Saturday, December 23. St. Mary’s Church, Newtown. Morning Prayer, ante-communion, sermon, I administered the Lord’s Supper to 6 males, 14 females. PM: 14 miles to Princess Anne. At the rectory of Somerset Parish, I held an examination, assisted by the Rev. J.J. Nicholson, and the Rev. John Crosdale, of the Rev. R.B. Trader, deacon, applicant for Priest’s Orders; and of Samuel Ker Stewart, candidate for Holy Orders, both, giving satisfaction, were passed.

Sunday, the Fourth in Advent, December 24. AM: St. Andrew’s Church, Princess Anne. Morning Prayer, sermon; I admitted Samuel Ker Stewart to the Holy Order of Deacons, and the Rev. Thomas Richard Bailey Trader to the Holy Order of priesthood. I administered the Holy Eucharist to 53 females, 16 males; offering $10.09; congregation very large, completely filling the church. PM: Evening Prayer, sermon; I administered confirmation to 4 persons, addressing them.

Monday, the Feast of the Nativity. AM: visited two sick women (Mrs. and Miss Jane Stewart) using the Visitation Office and other prayers. Then 5 miles to Monie. At All Saints’ Church, Somerset Parish; Morning Prayer, ante-communion, sermon; I confirmed 4 persons; I administered the Holy Eucharist to 37 females, 15 males; congregation large; offering $4.63. PM: 1 ½ miles to Mr. J. Woolfert’s; 8 ½ miles to Whitehaven Ferry; ½ miles to Mrs. Marcellus Jones’.

Tuesday, the Feast of St. Stephen, December 26. AM: 6 miles to Tyaskin. At St. Mary’s Church, Stepney Parish: Morning Prayer, ante-communion, sermon, I administered the Lord’s Supper to 1 male, 7 females. 1 ½ miles to Capt. Ryall’s. PM: 1 ½ miles to Tyaskin; 11 ½ miles to Quantico; 6 miles to Spring Hill, to Mr. R.T. Dashiell’s.

Wednesday, Feast of St. John the Evangelist, December 27. AM: St. Paul’s Church,
Spring Hill Parish; Morning Prayer, ante-communion, sermon, 2 baptisms, I confirmed 10 persons (3 males); I administer the Holy Communion to 15 males, 22 females; day very inclement, congregation nevertheless large; PM: 6 miles to Quantico; 12 more to Whitehaven, to Mrs. Marcellus Jones’.
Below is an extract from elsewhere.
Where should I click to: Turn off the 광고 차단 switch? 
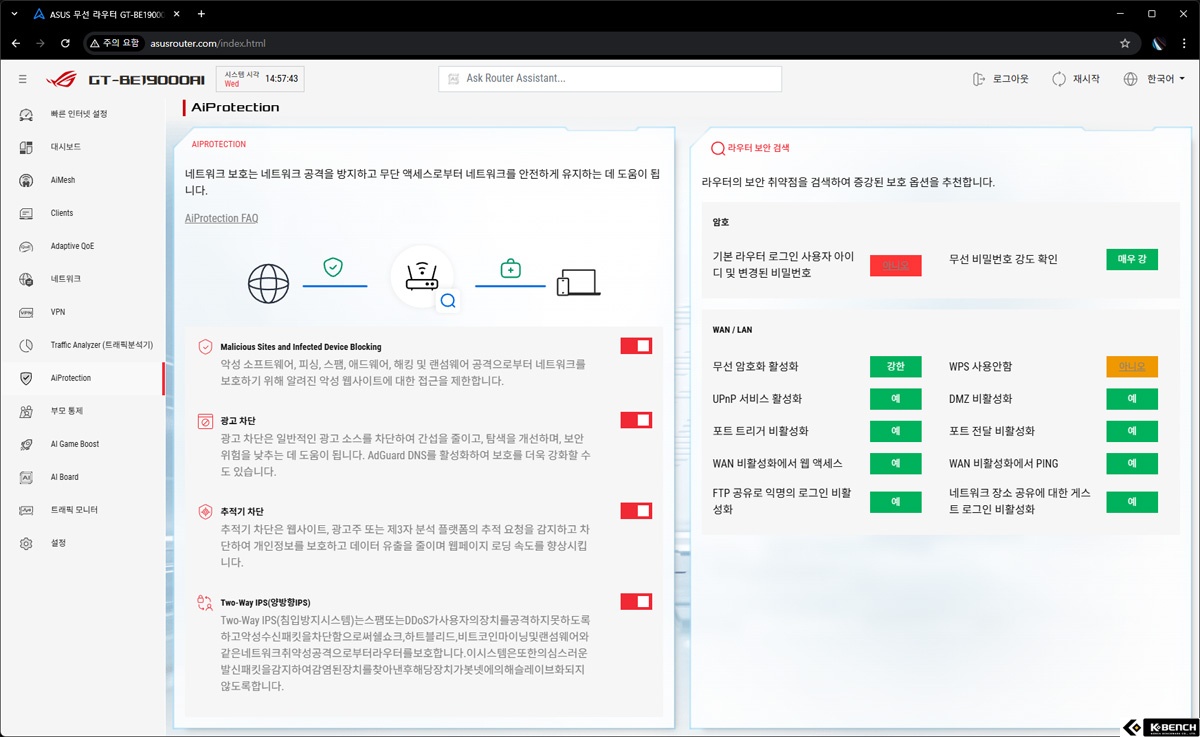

Thursday, the Feast of the Holy Innocents, December 28. AM: ½ mile to Whitehaven Ferry; 3 miles to Withbridge. Grace Church, Hungry Neck. I consecrated the church; Morning Prayer, ante-communion, sermon, I administered the Holy Communion to 39 females, 15 males; congregation large to overflowing; PM: 12 miles to the Upper Ferry; 4 miles to Quantico.

Friday, December 29. AM: St. Philip’s Church, Quantico. Morning Prayer, ante-communion, sermon, I confirmed 4 persons; I administer the Lord’s Supper to 8 males, 12 females; After the blessing, I addressed the congregation which was very large, expressing my satisfaction with the attendance, altho the weather was very inclement; spoke casually to the children present. PM: 14 miles to Vienna; 20 miles to Cambridge.